> **EXTRACT**
=-=-=-=-=
In yet another embodiment, the invention provides a closure assembly for a fuel injector including a housing. The closure assembly includes an electromagnetic actuator disposed in the housing and having an inner surface. A closure member is disposed in the housing and is operable by the actuator to permit and prohibit fuel flow through the fuel injector. The closure member includes a sleeve extending along a longitudinal axis, the sleeve having an end and an outer surface. The closure member includes an armature coupled to the end of the sleeve and disposed entirely within a volume of the outer surface of the sleeve extending along the longitudinal axis.

In yet another embodiment, the invention provides a fuel injector having a housing including an inlet, an outlet, and a passageway for fuel flow from the inlet to the outlet along a longitudinal axis. A coil assembly is disposed proximate the inlet of the fuel injector, and has an inner surface surrounding the passageway about the longitudinal axis. A seat is disposed proximate the outlet of the fuel injector. A closure member is disposed in the housing and is operable by the coil assembly to permit and prohibit fuel flow through the seat. The closure member includes a non-magnetic sleeve having first and second sleeve ends extending along the axis, the non-magnetic sleeve having a fluid passage between the first and second sleeve ends. The closure member includes a magnetic armature having first and second armature ends. The first armature end includes an outer surface spaced apart from the inner surface of the coil assembly to provide a working gap between the outer surface and the inner surface. The second armature end is coupled to the first sleeve end so that the sleeve is movable with the armature. A sealing member is coupled to the second sleeve end. The non-magnetic sleeve may include an intermediate portion connecting the first and second sleeve ends. The intermediate portion may have apertures in communication with the fluid passage of the non-magnetic sleeve to permit fluid communication between the inlet and the sealing member.
=-=-=-=-=
> **DATASET**
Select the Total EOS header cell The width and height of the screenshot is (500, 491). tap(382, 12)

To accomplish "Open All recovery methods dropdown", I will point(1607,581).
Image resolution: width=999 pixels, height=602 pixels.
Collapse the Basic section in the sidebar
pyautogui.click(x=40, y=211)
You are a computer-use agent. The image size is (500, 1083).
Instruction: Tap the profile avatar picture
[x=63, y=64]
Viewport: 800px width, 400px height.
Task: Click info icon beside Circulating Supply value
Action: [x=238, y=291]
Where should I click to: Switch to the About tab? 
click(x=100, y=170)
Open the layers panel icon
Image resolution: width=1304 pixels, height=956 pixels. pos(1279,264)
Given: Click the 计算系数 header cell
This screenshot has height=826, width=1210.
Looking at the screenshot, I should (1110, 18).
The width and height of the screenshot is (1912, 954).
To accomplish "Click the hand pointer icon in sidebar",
=-=-=-=-=
> **WORK INSTRUCTIONS**
A - Output the records verbatim, starting at the line that contains "Image resolution: width=999" and continuing through the final line of the records.
B - Extend the fuel injector description from its final sentence onward.
The text and the records are unrelated to each other.

> **THE RESULTS**
A -
Image resolution: width=999 pixels, height=602 pixels.
Collapse the Basic section in the sidebar
pyautogui.click(x=40, y=211)
You are a computer-use agent. The image size is (500, 1083).
Instruction: Tap the profile avatar picture
[x=63, y=64]
Viewport: 800px width, 400px height.
Task: Click info icon beside Circulating Supply value
Action: [x=238, y=291]
Where should I click to: Switch to the About tab? 
click(x=100, y=170)
Open the layers panel icon
Image resolution: width=1304 pixels, height=956 pixels. pos(1279,264)
Given: Click the 计算系数 header cell
This screenshot has height=826, width=1210.
Looking at the screenshot, I should (1110, 18).
The width and height of the screenshot is (1912, 954).
To accomplish "Click the hand pointer icon in sidebar",

B -
In yet another embodiment, the invention provides a method of manufacturing a closure member for a fuel injector. The closure member includes an armature and a sleeve. The fuel injector includes a coil assembly having a surface disposed about a longitudinal axis of the fuel injector, the coil assembly surface defining a passageway. The closure member is operable by the coil assembly. The method includes forming the sleeve such that the sleeve includes an outer surface disposed about a longitudinal axis of the sleeve, the outer surface being a first distance from the sleeve longitudinal axis. The method includes forming the armature such that the armature includes an outer surface disposed about a longitudinal axis of the armature, the outer surface of the armature being a second distance from the armature longitudinal axis, the second distance being shorter than the first distance. The method includes coupling the armature to the sleeve so that the sleeve longitudinal axis is substantially colinear with the armature longitudinal axis.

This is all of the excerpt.